* [Short task]: Copy the following rows word for word, keeping every line as it appears.

[Data in this exercise start]

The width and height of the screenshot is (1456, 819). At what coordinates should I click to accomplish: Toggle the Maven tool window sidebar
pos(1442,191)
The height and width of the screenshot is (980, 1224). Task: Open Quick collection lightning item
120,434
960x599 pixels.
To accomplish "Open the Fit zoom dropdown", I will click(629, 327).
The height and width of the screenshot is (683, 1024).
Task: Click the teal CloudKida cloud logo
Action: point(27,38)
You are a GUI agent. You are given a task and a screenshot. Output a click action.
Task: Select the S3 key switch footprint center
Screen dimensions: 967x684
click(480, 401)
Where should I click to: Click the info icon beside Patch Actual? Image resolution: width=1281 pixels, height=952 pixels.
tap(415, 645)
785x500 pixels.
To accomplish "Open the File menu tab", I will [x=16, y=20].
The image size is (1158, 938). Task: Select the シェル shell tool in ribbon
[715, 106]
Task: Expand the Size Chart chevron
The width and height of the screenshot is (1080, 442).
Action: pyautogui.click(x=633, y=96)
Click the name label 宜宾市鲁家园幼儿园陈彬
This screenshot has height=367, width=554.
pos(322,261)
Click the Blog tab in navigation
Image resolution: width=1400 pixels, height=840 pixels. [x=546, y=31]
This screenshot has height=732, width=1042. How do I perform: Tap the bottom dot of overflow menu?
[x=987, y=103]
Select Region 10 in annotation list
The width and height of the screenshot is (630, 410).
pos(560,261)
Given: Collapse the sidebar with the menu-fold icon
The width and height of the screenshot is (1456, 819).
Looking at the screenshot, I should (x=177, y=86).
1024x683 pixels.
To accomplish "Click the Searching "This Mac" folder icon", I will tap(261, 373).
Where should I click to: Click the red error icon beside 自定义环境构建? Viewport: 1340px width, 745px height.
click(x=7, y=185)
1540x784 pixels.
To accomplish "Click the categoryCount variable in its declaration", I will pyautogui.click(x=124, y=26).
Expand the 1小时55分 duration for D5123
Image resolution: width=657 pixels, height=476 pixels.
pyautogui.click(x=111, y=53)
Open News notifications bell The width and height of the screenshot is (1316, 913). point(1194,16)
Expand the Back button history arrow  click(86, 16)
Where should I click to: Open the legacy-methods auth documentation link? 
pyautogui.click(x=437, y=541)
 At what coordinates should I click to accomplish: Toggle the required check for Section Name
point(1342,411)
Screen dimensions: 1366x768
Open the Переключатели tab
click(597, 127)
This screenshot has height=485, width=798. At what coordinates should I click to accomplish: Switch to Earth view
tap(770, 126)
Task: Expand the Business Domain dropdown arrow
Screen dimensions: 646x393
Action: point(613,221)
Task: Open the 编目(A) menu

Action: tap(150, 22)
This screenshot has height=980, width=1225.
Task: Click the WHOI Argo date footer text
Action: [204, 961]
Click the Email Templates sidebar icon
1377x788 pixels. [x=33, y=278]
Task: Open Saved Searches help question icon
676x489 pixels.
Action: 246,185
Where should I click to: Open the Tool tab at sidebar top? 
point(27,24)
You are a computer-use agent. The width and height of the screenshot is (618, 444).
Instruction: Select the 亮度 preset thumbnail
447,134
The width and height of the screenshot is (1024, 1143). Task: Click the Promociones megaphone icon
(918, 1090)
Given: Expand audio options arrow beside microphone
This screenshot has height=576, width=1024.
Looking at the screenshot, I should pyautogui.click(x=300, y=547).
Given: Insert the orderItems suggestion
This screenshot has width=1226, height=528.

[Data in this exercise end]

* [Output below]:
The width and height of the screenshot is (1456, 819). At what coordinates should I click to accomplish: Toggle the Maven tool window sidebar
pos(1442,191)
The height and width of the screenshot is (980, 1224). Task: Open Quick collection lightning item
120,434
960x599 pixels.
To accomplish "Open the Fit zoom dropdown", I will click(629, 327).
The height and width of the screenshot is (683, 1024).
Task: Click the teal CloudKida cloud logo
Action: point(27,38)
You are a GUI agent. You are given a task and a screenshot. Output a click action.
Task: Select the S3 key switch footprint center
Screen dimensions: 967x684
click(480, 401)
Where should I click to: Click the info icon beside Patch Actual? Image resolution: width=1281 pixels, height=952 pixels.
tap(415, 645)
785x500 pixels.
To accomplish "Open the File menu tab", I will [x=16, y=20].
The image size is (1158, 938). Task: Select the シェル shell tool in ribbon
[715, 106]
Task: Expand the Size Chart chevron
The width and height of the screenshot is (1080, 442).
Action: pyautogui.click(x=633, y=96)
Click the name label 宜宾市鲁家园幼儿园陈彬
This screenshot has height=367, width=554.
pos(322,261)
Click the Blog tab in navigation
Image resolution: width=1400 pixels, height=840 pixels. [x=546, y=31]
This screenshot has height=732, width=1042. How do I perform: Tap the bottom dot of overflow menu?
[x=987, y=103]
Select Region 10 in annotation list
The width and height of the screenshot is (630, 410).
pos(560,261)
Given: Collapse the sidebar with the menu-fold icon
The width and height of the screenshot is (1456, 819).
Looking at the screenshot, I should (x=177, y=86).
1024x683 pixels.
To accomplish "Click the Searching "This Mac" folder icon", I will tap(261, 373).
Where should I click to: Click the red error icon beside 自定义环境构建? Viewport: 1340px width, 745px height.
click(x=7, y=185)
1540x784 pixels.
To accomplish "Click the categoryCount variable in its declaration", I will pyautogui.click(x=124, y=26).
Expand the 1小时55分 duration for D5123
Image resolution: width=657 pixels, height=476 pixels.
pyautogui.click(x=111, y=53)
Open News notifications bell The width and height of the screenshot is (1316, 913). point(1194,16)
Expand the Back button history arrow  click(86, 16)
Where should I click to: Open the legacy-methods auth documentation link? 
pyautogui.click(x=437, y=541)
 At what coordinates should I click to accomplish: Toggle the required check for Section Name
point(1342,411)
Screen dimensions: 1366x768
Open the Переключатели tab
click(597, 127)
This screenshot has height=485, width=798. At what coordinates should I click to accomplish: Switch to Earth view
tap(770, 126)
Task: Expand the Business Domain dropdown arrow
Screen dimensions: 646x393
Action: point(613,221)
Task: Open the 编目(A) menu

Action: tap(150, 22)
This screenshot has height=980, width=1225.
Task: Click the WHOI Argo date footer text
Action: [204, 961]
Click the Email Templates sidebar icon
1377x788 pixels. [x=33, y=278]
Task: Open Saved Searches help question icon
676x489 pixels.
Action: 246,185
Where should I click to: Open the Tool tab at sidebar top? 
point(27,24)
You are a computer-use agent. The width and height of the screenshot is (618, 444).
Instruction: Select the 亮度 preset thumbnail
447,134
The width and height of the screenshot is (1024, 1143). Task: Click the Promociones megaphone icon
(918, 1090)
Given: Expand audio options arrow beside microphone
This screenshot has height=576, width=1024.
Looking at the screenshot, I should pyautogui.click(x=300, y=547).
Given: Insert the orderItems suggestion
This screenshot has width=1226, height=528.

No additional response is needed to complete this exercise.